L’autan

À la faveur du printemps, il a déboulé.
Il était pourtant facile de deviner :
Des signes avant-coureurs s’étaient installés.
Il suffisait d’écouter et d’examiner.

Ces paysages aux contours beaucoup trop nets,
Le ciel saphir intense, quasi métallique…
En fin de journée lorsque chante la rainette,
Un infime souffle brise l’instant idyllique.

Une feuille a frémi, on pourrait en douter.
La texture de l’air semble s’être alourdie.
Un frisson imperceptible mais entêté,
L’autan est quasiment là, encore assourdi.
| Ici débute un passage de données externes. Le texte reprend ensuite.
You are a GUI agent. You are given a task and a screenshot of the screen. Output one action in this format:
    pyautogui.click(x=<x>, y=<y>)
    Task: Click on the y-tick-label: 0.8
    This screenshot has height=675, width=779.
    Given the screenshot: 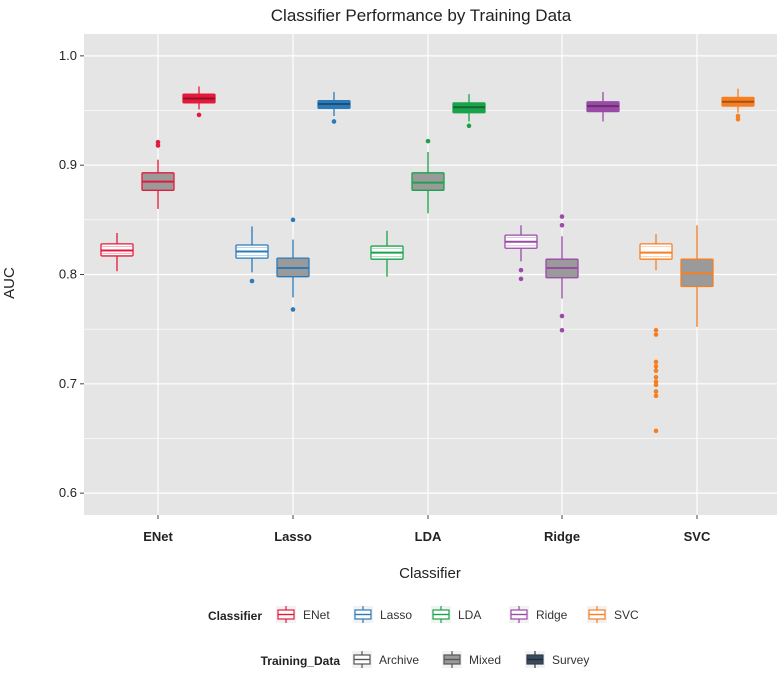 What is the action you would take?
    pyautogui.click(x=68, y=274)
     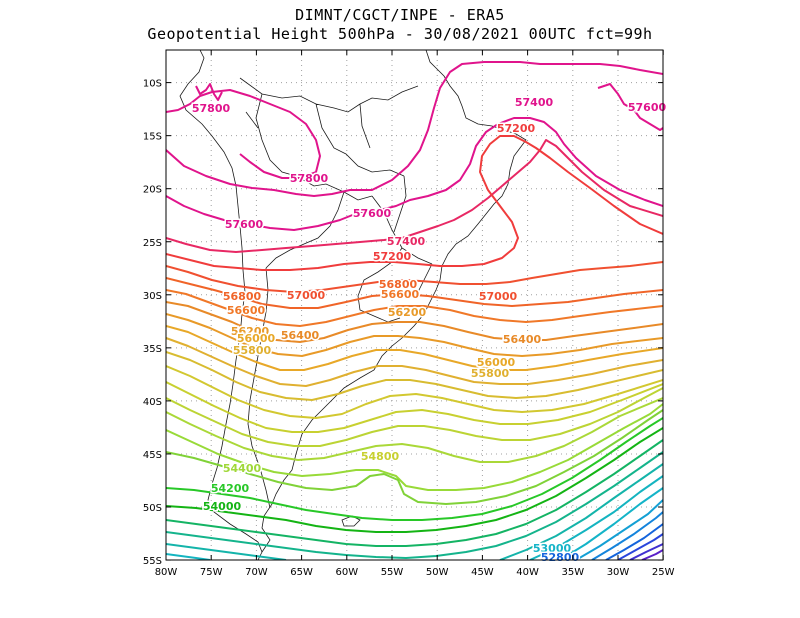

Dans la nuit, il s’impose déjà, impressionne.
Le jour se laisse surprendre par sa violence.
Il s’insinue partout, s’amplifie, tourbillonne
Et emmène tout dans sa folle véhémence.

Il malmène ce qui se trouve à sa portée.
Rien ne lui échappe : il courbe les arbres,
Éparpille les fleurs, et brise sans compter
Ce qui résiste, et contre lui se cabre.

Il s’infiltre jusque dans le cœur de tout être,
Qu’il soit végétal, animal comme humain.
Il les cerne, les tourmente, devient leur maître.
Chaotique, le vent fou poursuit son chemin.
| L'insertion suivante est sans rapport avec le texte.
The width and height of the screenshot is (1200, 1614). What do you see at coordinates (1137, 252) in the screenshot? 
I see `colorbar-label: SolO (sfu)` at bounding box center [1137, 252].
Ses turbulences, aléatoires, surprennent.
Floraison échevelée et précipitée,
Hommes, bêtes irritables et peu amènes,
Air électrique surchargé d’aridité.

Mais cela suffit de médire sur l’autan.
J’aime me laisser emporter comme un fétu,
L’écouter siffler sa rage, impénitent.
C’est l’enfant du pays, volatile et têtu.